UPDATE 1-Canada current account gap grows as exports fall

* Q3 current account deficit widens to C$17.54 billion

* Exports fall for first time since Q2 2009, imports gain
(Adds details)

OTTAWA, Nov 29 (BestGrowthStock) – Canada’s current account deficit
widened more than expected in the third quarter as exports to
the United States fell for the first time in more than a year
while imports of goods increased, suggesting an uneven economic
recovery.

The country’s eighth consecutive quarterly shortfall in the
current account — a measure of transactions in goods, services
and investment income — totaled C$17.54 billion ($17.20
billion), compared with a revised second-quarter gap of C$12.98
billion, Statistics Canada said on Monday.

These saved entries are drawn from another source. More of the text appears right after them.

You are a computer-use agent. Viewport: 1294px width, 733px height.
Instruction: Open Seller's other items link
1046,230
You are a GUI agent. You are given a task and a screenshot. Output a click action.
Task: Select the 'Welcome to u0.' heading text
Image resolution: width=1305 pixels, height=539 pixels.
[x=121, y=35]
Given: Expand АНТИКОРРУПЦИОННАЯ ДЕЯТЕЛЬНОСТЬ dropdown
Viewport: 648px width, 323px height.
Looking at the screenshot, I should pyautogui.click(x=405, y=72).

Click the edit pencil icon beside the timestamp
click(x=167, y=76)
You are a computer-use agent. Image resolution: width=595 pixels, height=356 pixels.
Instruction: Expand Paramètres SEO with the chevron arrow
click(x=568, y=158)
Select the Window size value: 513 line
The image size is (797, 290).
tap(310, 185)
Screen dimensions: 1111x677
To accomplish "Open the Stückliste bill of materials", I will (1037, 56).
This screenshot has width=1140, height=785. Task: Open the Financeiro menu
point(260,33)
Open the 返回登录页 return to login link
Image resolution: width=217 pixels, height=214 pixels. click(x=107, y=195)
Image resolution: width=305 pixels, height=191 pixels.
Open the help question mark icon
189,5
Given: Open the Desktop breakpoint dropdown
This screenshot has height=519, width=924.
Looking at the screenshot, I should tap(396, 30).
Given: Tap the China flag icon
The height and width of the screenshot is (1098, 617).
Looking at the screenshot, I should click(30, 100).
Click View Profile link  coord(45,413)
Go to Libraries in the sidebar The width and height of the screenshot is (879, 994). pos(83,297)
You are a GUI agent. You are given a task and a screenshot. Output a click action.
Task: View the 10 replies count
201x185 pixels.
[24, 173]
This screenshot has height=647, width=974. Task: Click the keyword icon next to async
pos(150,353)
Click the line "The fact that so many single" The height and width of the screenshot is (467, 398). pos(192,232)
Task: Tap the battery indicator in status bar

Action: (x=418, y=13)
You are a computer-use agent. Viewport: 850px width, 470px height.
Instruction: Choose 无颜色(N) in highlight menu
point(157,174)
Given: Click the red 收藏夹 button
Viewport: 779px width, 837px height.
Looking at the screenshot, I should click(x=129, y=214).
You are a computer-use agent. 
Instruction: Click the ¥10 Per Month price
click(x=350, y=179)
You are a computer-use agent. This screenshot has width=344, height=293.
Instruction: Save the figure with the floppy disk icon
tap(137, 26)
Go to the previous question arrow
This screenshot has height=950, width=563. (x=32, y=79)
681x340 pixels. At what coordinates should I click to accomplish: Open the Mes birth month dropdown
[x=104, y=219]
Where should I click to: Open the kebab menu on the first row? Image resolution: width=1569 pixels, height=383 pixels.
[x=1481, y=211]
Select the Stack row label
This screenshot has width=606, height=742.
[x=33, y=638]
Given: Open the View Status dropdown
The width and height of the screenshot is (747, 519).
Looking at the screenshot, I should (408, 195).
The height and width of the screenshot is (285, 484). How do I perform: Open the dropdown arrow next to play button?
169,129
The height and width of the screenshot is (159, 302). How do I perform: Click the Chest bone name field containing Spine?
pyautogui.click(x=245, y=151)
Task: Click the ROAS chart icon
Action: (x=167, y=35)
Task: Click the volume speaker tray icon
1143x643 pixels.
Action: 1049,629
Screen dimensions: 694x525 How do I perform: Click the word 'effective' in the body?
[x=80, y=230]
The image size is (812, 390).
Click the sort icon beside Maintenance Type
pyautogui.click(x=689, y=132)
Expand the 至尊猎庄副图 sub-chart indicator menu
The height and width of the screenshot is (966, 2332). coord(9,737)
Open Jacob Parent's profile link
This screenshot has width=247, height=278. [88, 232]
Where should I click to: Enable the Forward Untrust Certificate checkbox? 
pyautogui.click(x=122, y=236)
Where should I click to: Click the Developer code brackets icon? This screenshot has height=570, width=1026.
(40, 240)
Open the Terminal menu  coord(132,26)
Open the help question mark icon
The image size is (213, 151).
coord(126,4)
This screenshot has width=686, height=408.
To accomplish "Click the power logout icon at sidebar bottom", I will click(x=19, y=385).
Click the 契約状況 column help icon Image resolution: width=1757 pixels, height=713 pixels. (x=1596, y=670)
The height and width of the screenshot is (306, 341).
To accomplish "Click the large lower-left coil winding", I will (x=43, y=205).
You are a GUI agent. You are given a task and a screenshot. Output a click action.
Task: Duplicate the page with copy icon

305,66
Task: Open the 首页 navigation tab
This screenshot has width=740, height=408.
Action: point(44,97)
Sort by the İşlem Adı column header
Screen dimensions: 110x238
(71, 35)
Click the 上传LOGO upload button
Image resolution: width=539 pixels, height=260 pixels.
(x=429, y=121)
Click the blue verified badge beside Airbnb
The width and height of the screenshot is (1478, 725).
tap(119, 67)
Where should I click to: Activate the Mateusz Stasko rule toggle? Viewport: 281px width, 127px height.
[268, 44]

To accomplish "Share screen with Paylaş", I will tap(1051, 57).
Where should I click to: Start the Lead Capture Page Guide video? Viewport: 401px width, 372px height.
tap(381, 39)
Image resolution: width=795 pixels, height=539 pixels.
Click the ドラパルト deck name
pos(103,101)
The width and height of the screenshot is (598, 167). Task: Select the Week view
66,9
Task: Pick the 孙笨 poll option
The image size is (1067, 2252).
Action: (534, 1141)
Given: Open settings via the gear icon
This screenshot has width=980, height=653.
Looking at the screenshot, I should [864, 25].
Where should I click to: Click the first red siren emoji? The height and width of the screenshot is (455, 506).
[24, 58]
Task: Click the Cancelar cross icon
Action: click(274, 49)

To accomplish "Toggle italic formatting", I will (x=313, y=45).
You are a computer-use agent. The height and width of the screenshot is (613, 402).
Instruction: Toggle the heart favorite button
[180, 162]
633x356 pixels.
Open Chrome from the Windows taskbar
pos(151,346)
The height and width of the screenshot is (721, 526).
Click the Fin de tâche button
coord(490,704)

Analysts surveyed by Reuters had forecast a C$15 billion
deficit.

Imports got a boost in the quarter from businesses
importing more machinery and equipment. But anemic U.S. demand
for Canadian goods, particularly crude oil, led to a decline in
overall exports for the first time since the second quarter of
last year.

As a result, the deficit in trade in goods bulged to C$6.50
billion from C$2.24 billion in the previous quarter.

The deficit in trade in services was unchanged in the third
quarter while the investment income deficit narrowed slightly.